### EXERCISE DESCRIPTION
Collect every line in the entries below that contains the string "word", treating uppercase and lowercase as distinct, and copy each one unchanged.

### EXTRACTED DATA
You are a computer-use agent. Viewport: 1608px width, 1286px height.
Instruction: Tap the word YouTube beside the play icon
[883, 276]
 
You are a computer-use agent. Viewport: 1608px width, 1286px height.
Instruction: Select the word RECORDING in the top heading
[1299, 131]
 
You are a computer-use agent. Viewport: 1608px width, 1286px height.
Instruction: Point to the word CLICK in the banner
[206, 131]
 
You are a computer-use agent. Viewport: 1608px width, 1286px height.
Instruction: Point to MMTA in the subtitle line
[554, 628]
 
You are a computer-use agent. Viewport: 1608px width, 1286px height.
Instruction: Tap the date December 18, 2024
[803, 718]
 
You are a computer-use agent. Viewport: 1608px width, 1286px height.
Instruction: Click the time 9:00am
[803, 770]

### RESULT OF THIS TASK
Instruction: Tap the word YouTube beside the play icon
Instruction: Select the word RECORDING in the top heading
Instruction: Point to the word CLICK in the banner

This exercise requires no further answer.